2: Protecting our firefighters with the proper gear/apparatus that does not burn in fires.
3: Fire trucks need to be at strategic areas; example: the National Cultural Centre; near the Seawall; on Vlissengen Road; by Mercy Hospital, near to the American and Canadian embassies. We can also have one on the East Coast of Demerara, near the Shell Service Station or the University of Guyana Turkeyen Campus; and on the East Bank of Demerara, near the Demerara Harbour Bridge. Those are some of the strategic areas we can place fire stations for more effectiveness.
4: All homes and businesses must be compelled to carry fire extinguishers and sand buckets. Some people may say – and very well so – that they cannot afford to purchase fire instruments, but the Government can use money from the Norway Fund to help the poor acquire this critical equipment which is so needed in every home!
5:  A system must be set up in this country to have people trained to use a fire extinguisher.
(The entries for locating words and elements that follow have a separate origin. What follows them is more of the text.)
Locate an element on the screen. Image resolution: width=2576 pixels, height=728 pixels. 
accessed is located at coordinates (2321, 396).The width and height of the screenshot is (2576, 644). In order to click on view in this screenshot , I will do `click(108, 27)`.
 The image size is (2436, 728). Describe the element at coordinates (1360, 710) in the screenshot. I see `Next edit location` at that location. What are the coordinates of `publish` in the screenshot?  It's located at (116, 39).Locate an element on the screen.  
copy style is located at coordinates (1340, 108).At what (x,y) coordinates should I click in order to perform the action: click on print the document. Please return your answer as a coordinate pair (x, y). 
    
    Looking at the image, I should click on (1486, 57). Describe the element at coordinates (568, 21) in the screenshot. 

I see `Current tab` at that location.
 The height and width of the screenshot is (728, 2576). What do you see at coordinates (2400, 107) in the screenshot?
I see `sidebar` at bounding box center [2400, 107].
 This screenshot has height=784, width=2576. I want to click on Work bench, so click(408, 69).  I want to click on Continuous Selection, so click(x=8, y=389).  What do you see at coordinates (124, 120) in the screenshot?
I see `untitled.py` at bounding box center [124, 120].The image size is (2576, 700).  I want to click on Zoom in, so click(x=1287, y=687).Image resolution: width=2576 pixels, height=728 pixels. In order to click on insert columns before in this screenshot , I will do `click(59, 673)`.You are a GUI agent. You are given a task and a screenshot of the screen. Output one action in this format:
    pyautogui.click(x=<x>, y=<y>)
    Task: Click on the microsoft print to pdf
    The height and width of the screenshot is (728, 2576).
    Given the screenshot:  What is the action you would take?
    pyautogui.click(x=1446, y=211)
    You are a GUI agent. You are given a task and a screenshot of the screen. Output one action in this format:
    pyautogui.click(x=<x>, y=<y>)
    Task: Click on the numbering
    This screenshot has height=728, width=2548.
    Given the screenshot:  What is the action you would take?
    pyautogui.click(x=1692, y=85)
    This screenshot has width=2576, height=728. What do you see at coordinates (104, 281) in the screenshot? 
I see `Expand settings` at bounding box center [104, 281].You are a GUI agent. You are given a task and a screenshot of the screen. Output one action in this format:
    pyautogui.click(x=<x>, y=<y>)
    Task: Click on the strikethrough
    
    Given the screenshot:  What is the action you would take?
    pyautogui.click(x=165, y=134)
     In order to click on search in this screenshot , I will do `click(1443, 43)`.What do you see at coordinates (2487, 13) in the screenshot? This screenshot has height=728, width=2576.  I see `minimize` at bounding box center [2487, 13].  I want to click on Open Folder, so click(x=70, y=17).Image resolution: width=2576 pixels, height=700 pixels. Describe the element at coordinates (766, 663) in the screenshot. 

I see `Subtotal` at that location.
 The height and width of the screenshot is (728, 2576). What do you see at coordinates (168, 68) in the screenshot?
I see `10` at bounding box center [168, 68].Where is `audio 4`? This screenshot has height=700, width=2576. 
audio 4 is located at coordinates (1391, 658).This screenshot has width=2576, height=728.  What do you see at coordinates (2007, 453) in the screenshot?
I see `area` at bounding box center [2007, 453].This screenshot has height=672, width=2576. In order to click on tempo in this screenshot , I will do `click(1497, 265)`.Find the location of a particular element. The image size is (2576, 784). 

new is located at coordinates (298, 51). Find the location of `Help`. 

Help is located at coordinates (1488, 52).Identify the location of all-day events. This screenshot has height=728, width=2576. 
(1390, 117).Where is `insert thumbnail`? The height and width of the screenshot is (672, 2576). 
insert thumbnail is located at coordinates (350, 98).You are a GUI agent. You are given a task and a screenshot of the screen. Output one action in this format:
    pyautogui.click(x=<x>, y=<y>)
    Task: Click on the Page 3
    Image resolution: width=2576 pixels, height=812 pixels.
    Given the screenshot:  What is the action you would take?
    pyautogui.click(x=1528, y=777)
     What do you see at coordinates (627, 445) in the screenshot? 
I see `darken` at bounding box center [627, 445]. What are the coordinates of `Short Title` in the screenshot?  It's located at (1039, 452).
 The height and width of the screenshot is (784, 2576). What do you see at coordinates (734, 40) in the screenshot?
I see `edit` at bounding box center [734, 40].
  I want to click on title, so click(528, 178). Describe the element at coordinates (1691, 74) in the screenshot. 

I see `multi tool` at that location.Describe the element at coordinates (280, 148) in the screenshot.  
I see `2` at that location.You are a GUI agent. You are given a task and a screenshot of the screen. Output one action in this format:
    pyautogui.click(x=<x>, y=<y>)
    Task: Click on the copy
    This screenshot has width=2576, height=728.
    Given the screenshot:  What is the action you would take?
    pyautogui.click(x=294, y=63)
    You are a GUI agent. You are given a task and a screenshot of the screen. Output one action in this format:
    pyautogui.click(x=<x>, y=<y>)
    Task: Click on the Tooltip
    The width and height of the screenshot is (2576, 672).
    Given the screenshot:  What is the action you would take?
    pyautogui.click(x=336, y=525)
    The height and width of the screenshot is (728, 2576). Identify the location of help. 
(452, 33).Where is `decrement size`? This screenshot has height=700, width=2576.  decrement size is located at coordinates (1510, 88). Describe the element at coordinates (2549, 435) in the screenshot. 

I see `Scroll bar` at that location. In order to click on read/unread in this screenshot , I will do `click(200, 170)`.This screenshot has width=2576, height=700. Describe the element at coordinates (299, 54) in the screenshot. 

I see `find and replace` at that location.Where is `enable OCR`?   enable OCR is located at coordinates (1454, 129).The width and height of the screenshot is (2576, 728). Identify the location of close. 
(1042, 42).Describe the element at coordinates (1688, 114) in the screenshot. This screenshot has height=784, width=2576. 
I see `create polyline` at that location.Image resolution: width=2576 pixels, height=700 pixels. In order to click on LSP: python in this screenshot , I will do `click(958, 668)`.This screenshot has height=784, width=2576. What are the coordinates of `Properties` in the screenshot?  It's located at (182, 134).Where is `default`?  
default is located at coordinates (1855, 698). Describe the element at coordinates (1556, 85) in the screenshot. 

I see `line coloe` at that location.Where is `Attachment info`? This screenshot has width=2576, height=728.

People should be educated on how to use a bucket of sand to put out a small fire. The bucket must be painted in RED. This education must be made available to the public via all social media platforms, and posted at all RDC and NDC buildings. Even the primary and secondary school-aged children should be taught how to put out a fire by using an extinguisher or a sand bucket. They can, in turn, train their parents. The relevant fire personnel can also make special effort to visit schools to offer training. In fact, one person per household should be trained as a firefighter in this country. Every business in both the public and private sectors should hold training seminars for its employees as a precautionary measure. Members of the Guyana Police Force can greatly assist in getting this proactive measure into speedy effect.

It is contemptible that, once again, fire trucks turn up at a burning building with damaged hoses, little or no water, and fire hydrants not in good working order. Where is the preventative maintenance mentality? How many more losses do we need? Are we really moving forward as a nation? We can do better. We must recover and triumph!